China’s sweeping new rules in private tutoring has left private education firms facing a significant business impact as Beijing steps up regulatory oversight of a $120 billion industry that investors had bet billions of dollars on in recent years.
The new rules released on Friday bars for-profit tutoring in core school subjects in an effort to boost the country’s birth rate by lowering family living costs.
The news sent shockwaves through the sector and parents struggled to understand how exactly the move would impact their children in a highly competitive education system.
Under the new rules, all institutions offering tutoring on the school curriculum will be registered as non-profit organisations, and no new licences will be granted, according to an official document.
The rule changes, which are much tougher than previously expected, have put at risk billions of dollars of public and private capital ploughed into the sector over the last few years on hopes for continued demand in the world’s most populous country.
The move triggered a massive fall on Friday in the Hong Kong and New York-listed shares of Chinese private education companies, and the selloff continued on Monday with some of the stock plummeting between 30% and 40%.
China’s education industry sub-index (.CSI930717) dropped as much as 14% on Monday.
U.S.-listed TAL Education Group (TAL.N) said on Sunday it expected the new rules to have “material adverse impact on its after-school tutoring services … which in turn may adversely affect” its operations and prospects. It did not elaborate.
Gaotu Techedu (GOTU.N), New Oriental Education & Technology Group (9901.HK), , Koolearn Technology Holding (1797.HK), Scholar Education Group (1769.HK), and China Beststudy Education Group (3978.HK) made similar statements on Monday.
The new rules will result in existing online tutoring firms being subjected to extra scrutiny and after-school tutoring will be prohibited during weekends, public holidays and school vacations, the document said.
Curriculum-based tutoring institutions would also be barred from raising money through listings or other capital-related activities, while listed companies would be banned from investing in such institutions, it said.
Scholar Education said that authorities had yet to provide details around the implementation of the rules and there were uncertainties as to when and how such rules will become specifically applicable to the group.

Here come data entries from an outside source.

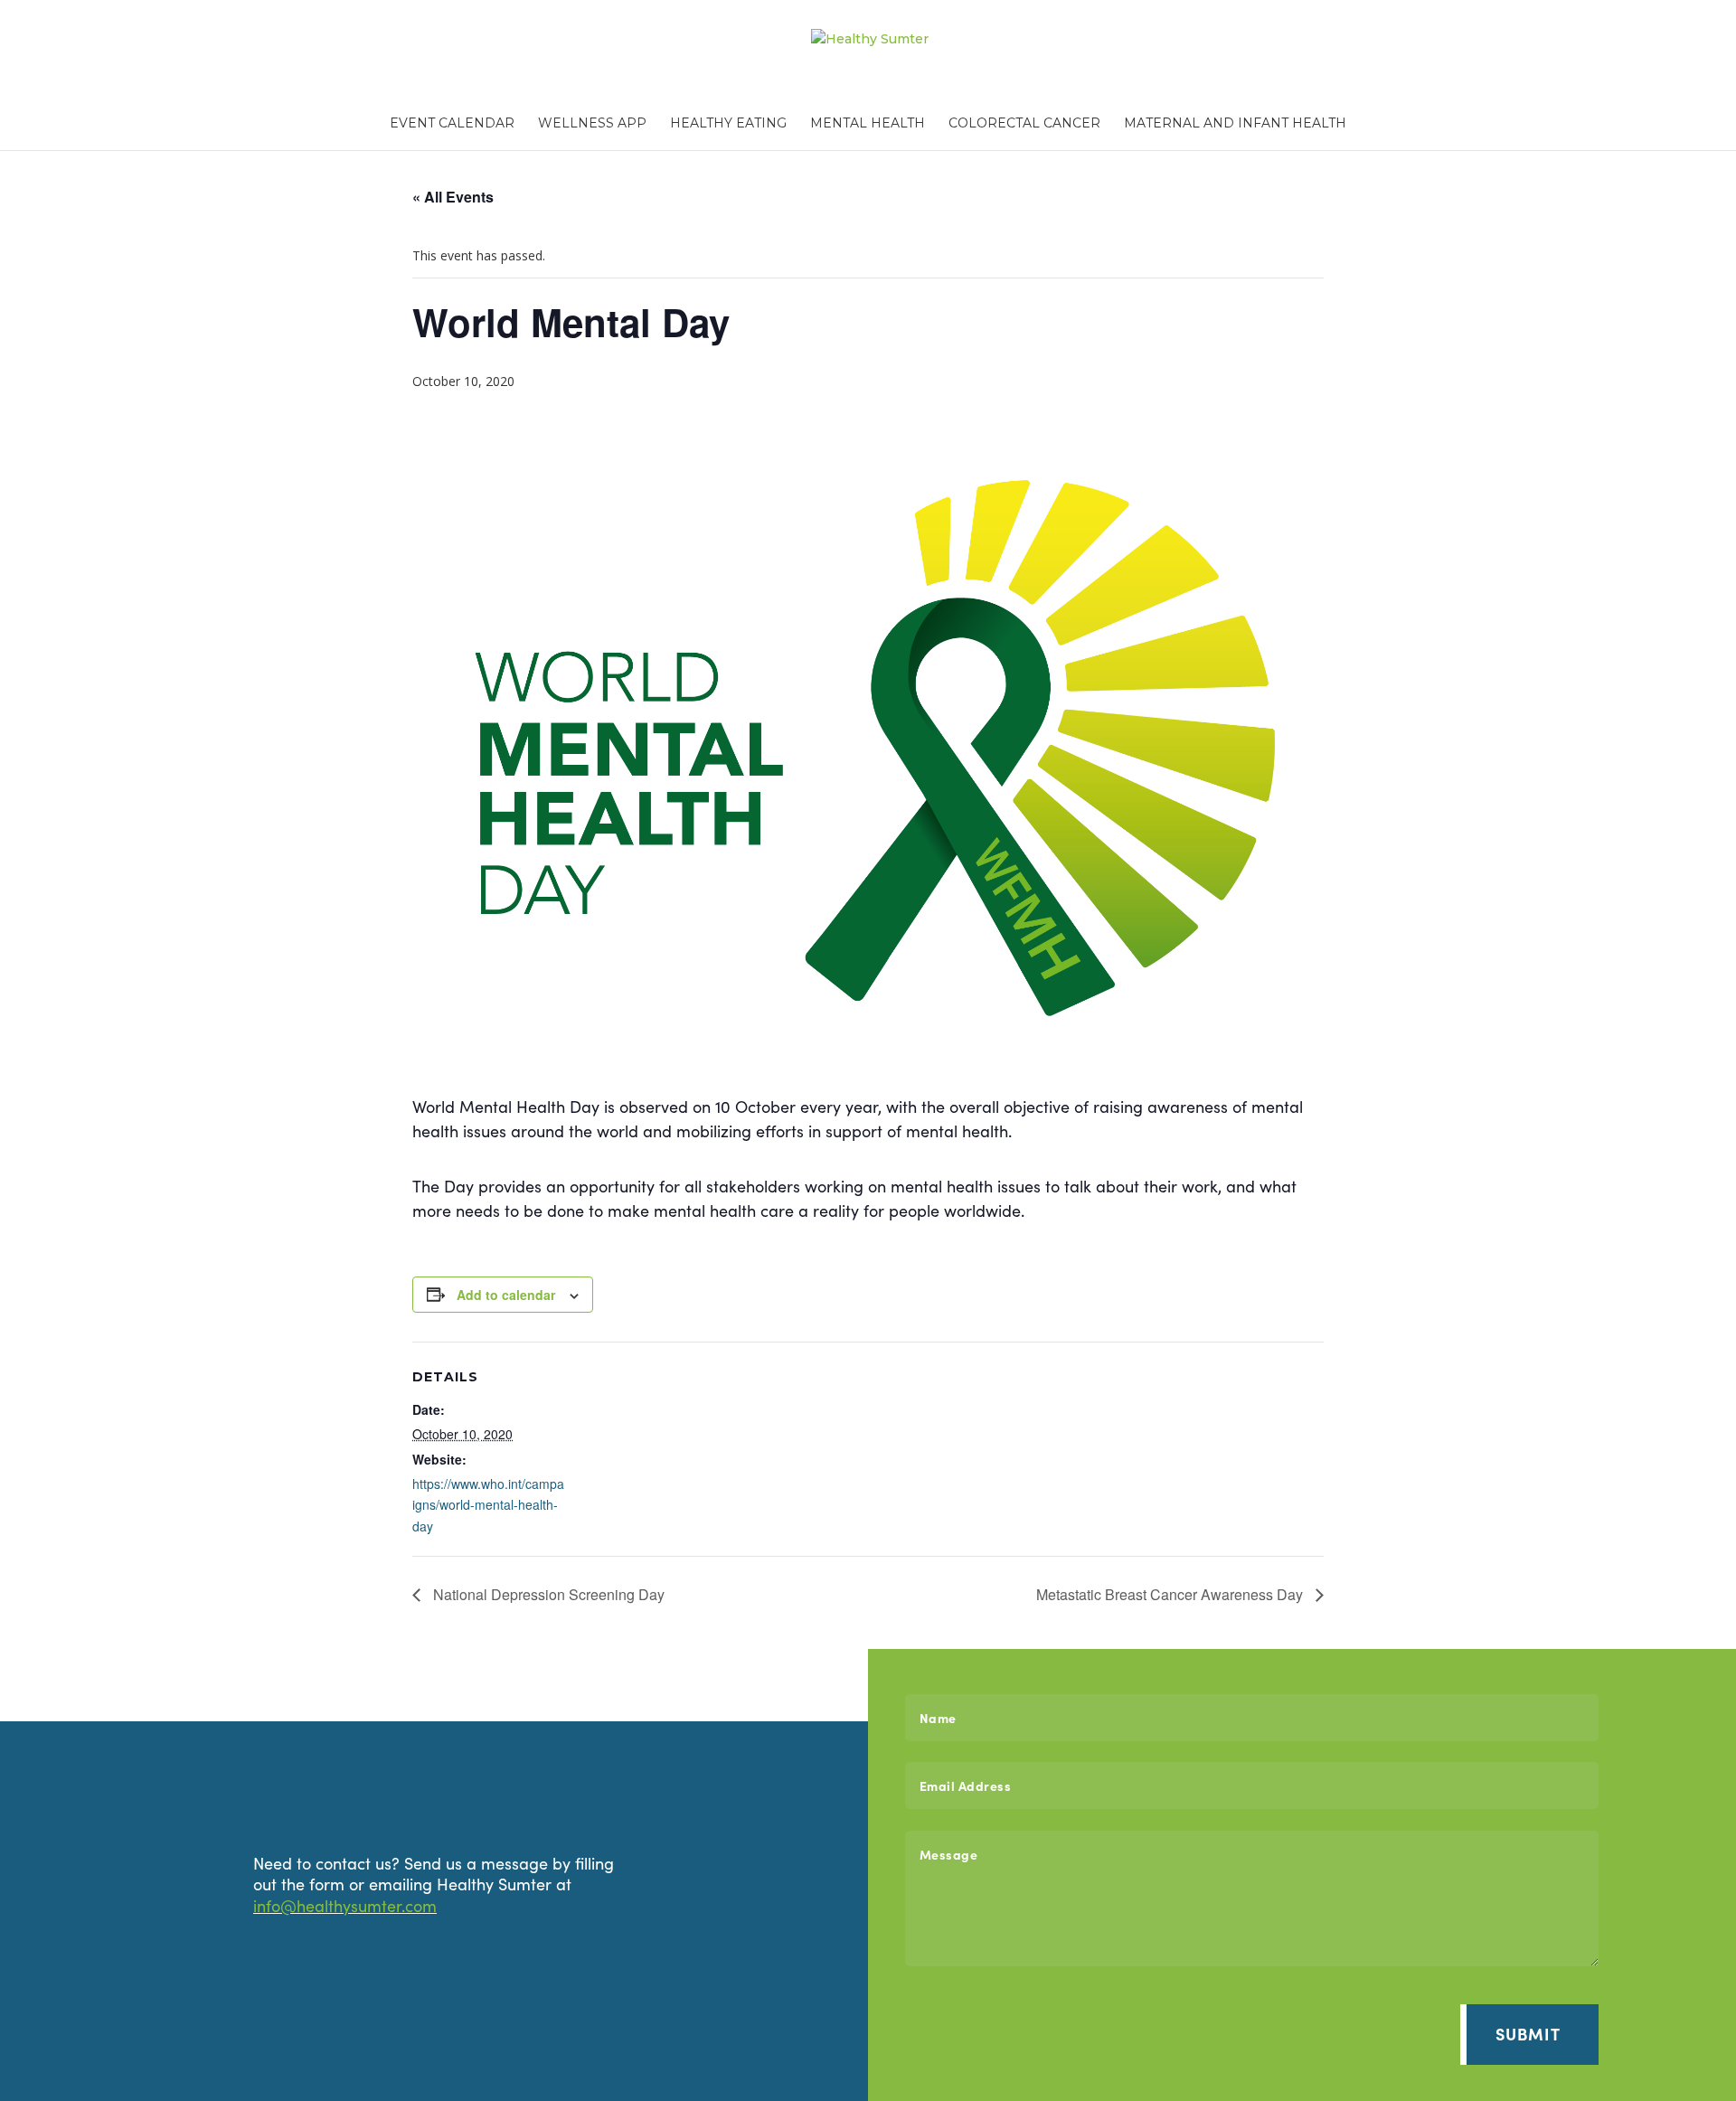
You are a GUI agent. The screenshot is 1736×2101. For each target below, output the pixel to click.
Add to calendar (506, 1295)
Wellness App (592, 124)
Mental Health (867, 124)
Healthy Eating (728, 124)
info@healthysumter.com (345, 1905)
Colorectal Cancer (1024, 124)
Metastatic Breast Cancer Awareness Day (1171, 1594)
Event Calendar (452, 124)
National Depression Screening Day (547, 1594)
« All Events (453, 196)
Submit (1528, 2033)
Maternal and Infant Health (1235, 124)
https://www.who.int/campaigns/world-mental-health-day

Goldman Sachs said in a research note its one year price targets on the listed tutoring stocks would be cut by 78% on average. The impact, the note said, would be mostly due to the ban on weekend and winter and summer holiday tutoring, which brought in up to 80% of the firms’ revenue.
China’s for-profit education sector has been under scrutiny as part of Beijing’s push to ease pressure on school children and reduce a cost burden on parents that has contributed to a drop in birth rates.

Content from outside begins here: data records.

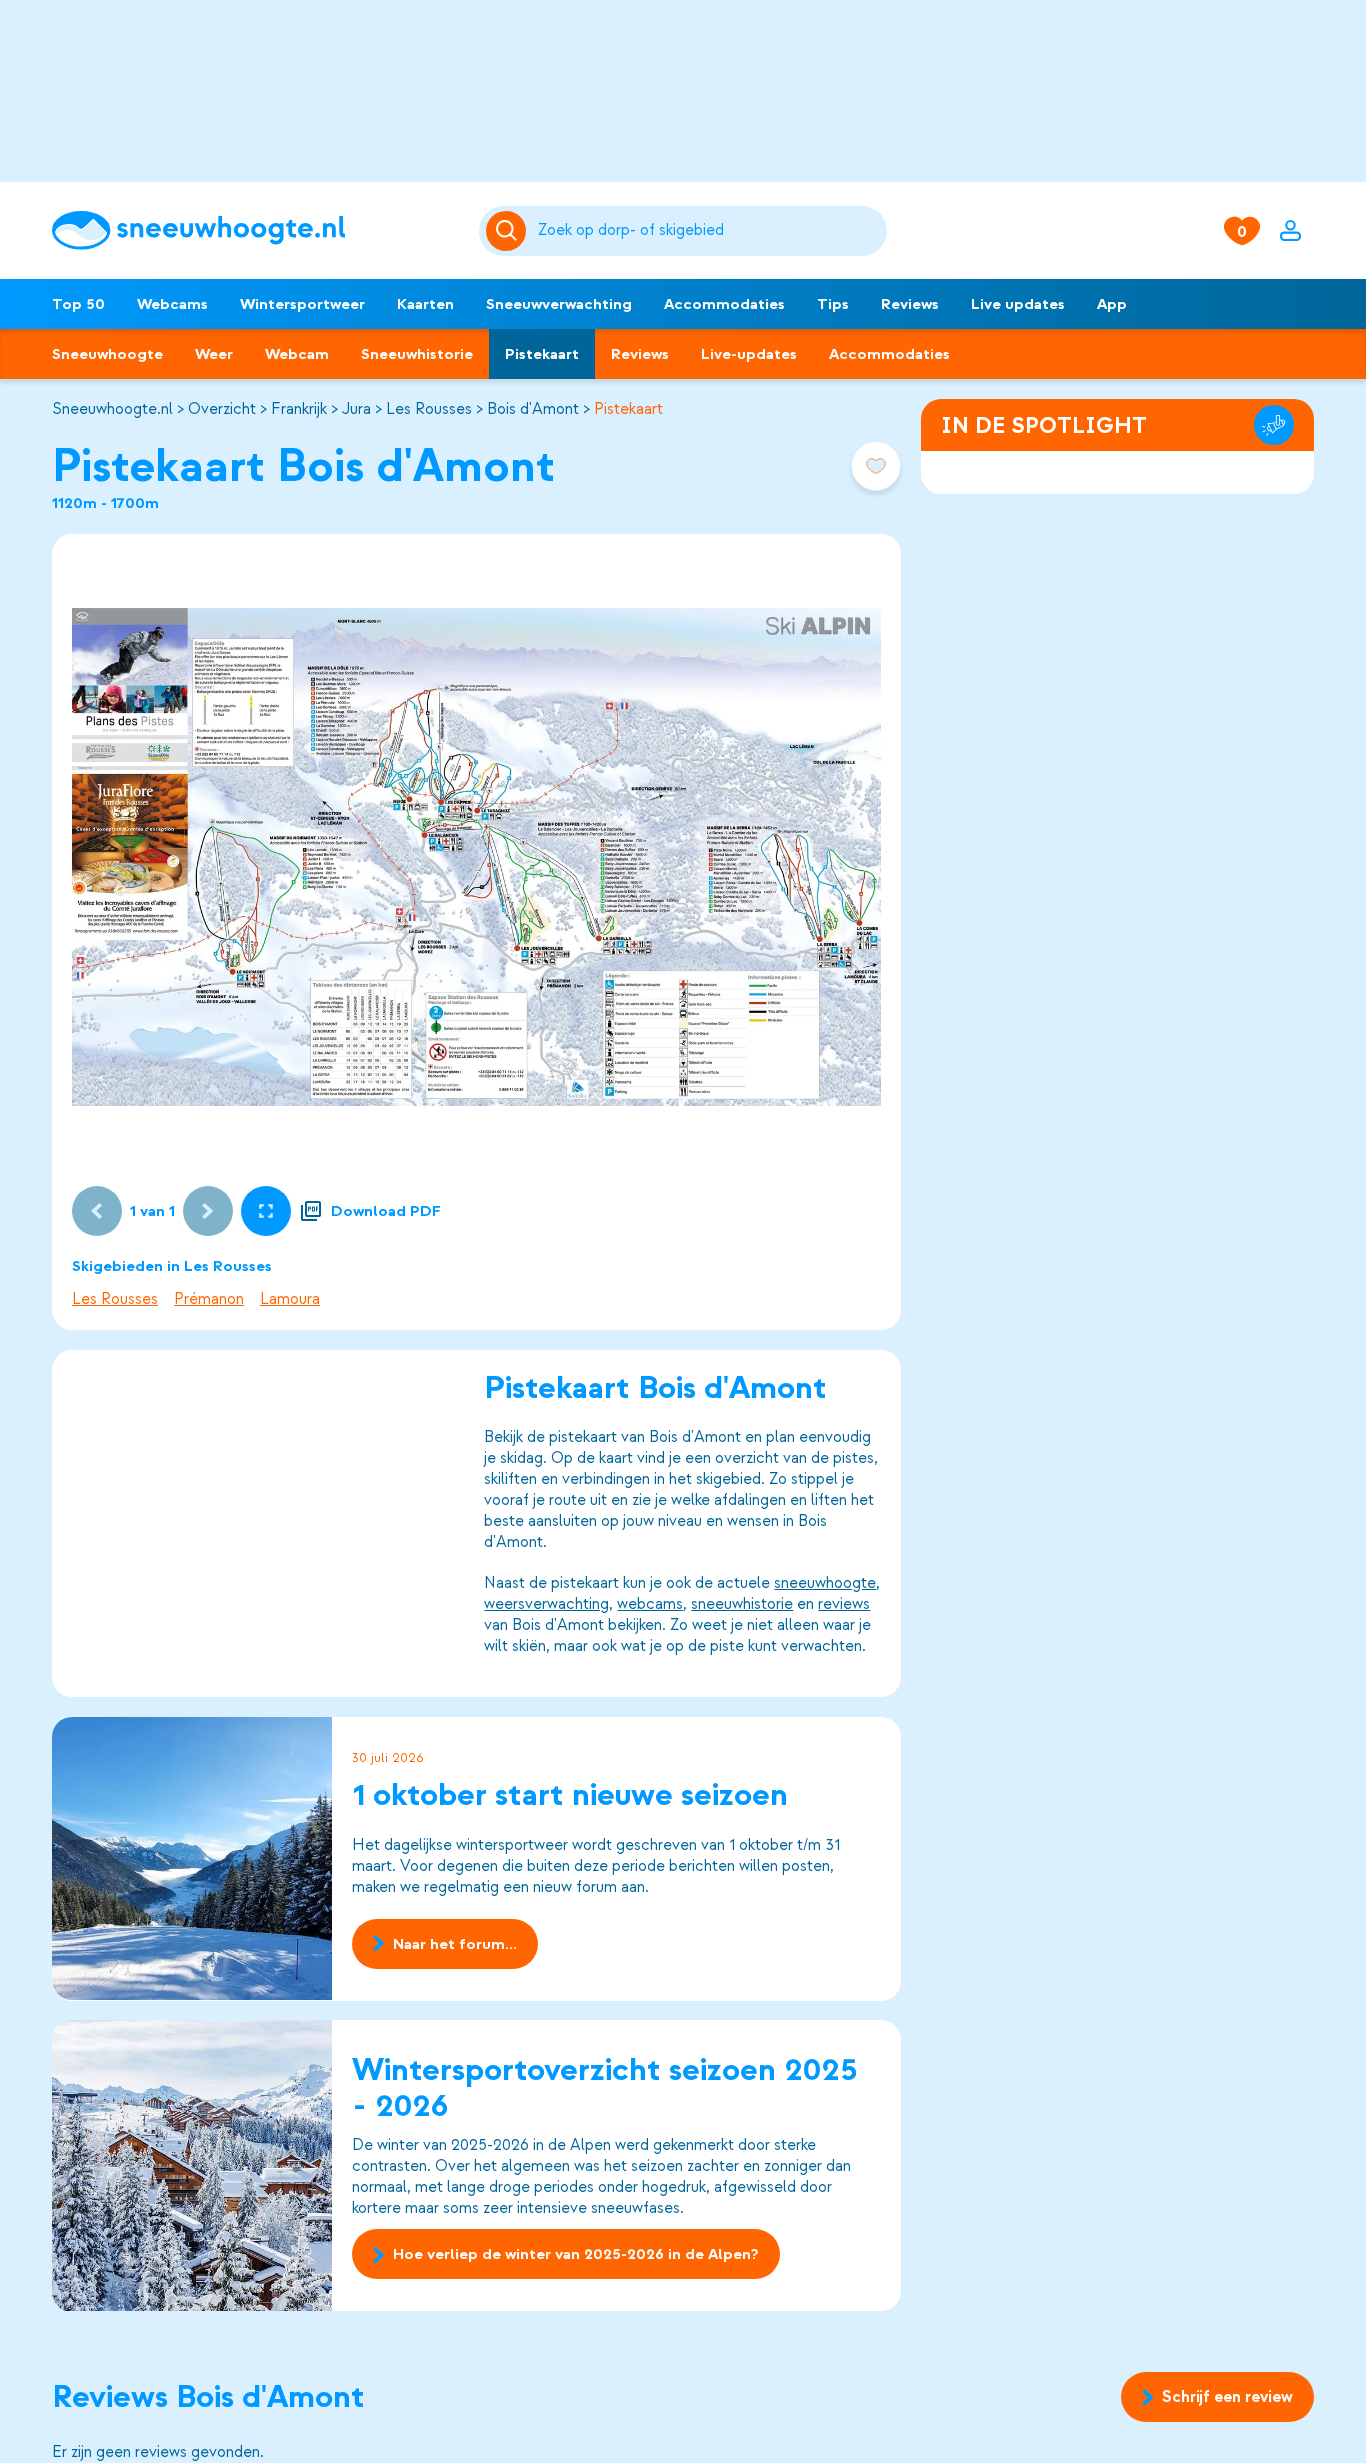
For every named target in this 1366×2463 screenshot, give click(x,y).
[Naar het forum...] (192, 1858)
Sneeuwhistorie (417, 354)
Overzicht (222, 409)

In May, China said it would allow couples to have up to three children, from two previously.
More than 75% of students aged from around 6 to 18 in China attended after-school tutoring classes in 2016, according to the most recent figures from the Chinese Society of Education, and anecdotal evidence suggests that percentage has risen over recent years.

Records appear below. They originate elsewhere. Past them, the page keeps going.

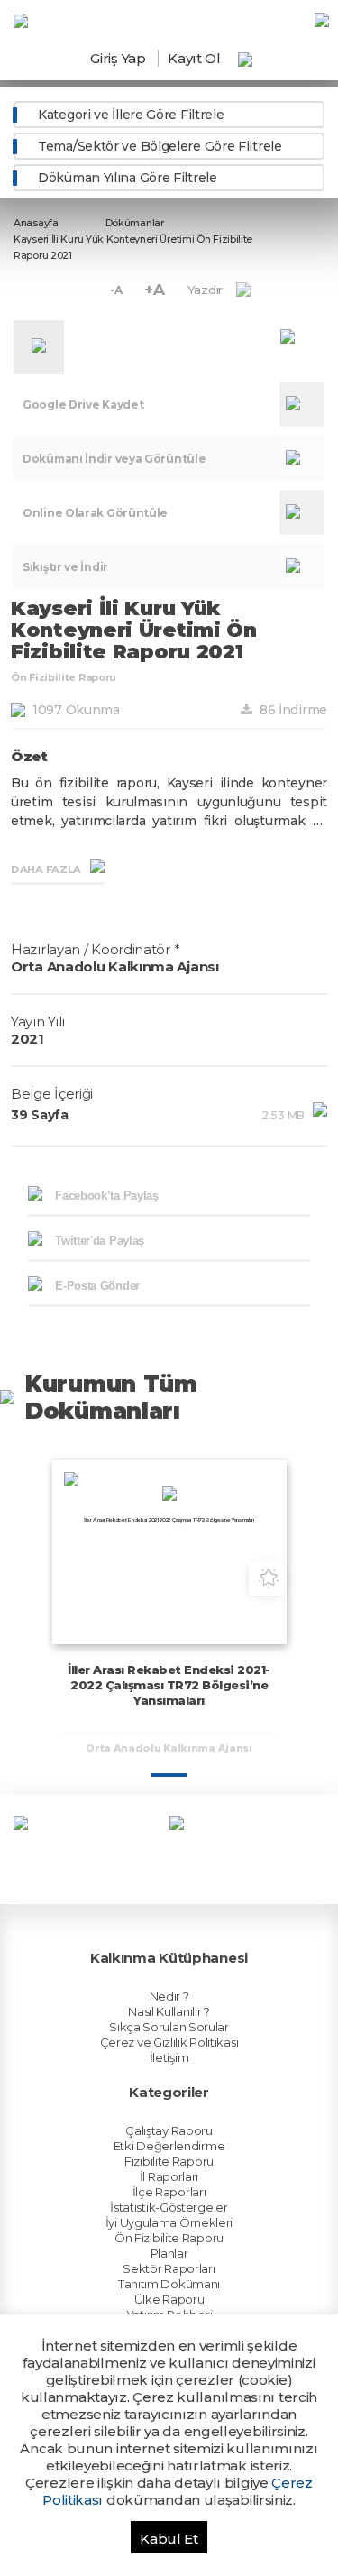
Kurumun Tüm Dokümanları (111, 1397)
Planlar (169, 2253)
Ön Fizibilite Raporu (169, 2238)
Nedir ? (169, 1996)
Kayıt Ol (194, 58)
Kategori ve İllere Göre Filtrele (131, 114)
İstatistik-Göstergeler (168, 2207)
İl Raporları (169, 2176)
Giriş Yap (117, 58)
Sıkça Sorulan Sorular (169, 2026)
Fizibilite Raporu (169, 2161)
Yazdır (205, 289)
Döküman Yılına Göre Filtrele (127, 178)
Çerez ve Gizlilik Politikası (169, 2042)
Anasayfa (36, 222)
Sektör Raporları (169, 2268)
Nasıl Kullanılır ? (169, 2011)
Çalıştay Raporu (169, 2130)
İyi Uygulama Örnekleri (169, 2222)
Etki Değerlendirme (169, 2146)
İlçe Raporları (169, 2192)
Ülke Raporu (169, 2299)
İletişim (169, 2057)
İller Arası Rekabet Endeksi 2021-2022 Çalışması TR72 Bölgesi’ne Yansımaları (169, 1684)
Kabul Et (169, 2538)
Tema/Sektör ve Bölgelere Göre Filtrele (160, 146)
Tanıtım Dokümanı (169, 2284)
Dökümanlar (134, 222)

Citing a person in charge at the Ministry of Education, a Xinhua report on Sunday said the move was needed to tackle a huge burden on primary and middle school students and their parents’ finances.
Dave Wang, portfolio manager at Nuvest Capital in Singapore, said “the Chinese government has always been more particular on sectors that have widespread social implications.”
Some parents, however, struggled to understand how the new rules will impact the education of their children.
“In the long run, it is definitely good news for the children as they don’t have to immerse themselves in endless homework,” said Zhu Li, a Chinese parent in Haidian District in Beijing.
“But on the other hand, it might not be so good if they fail to enter a good university.”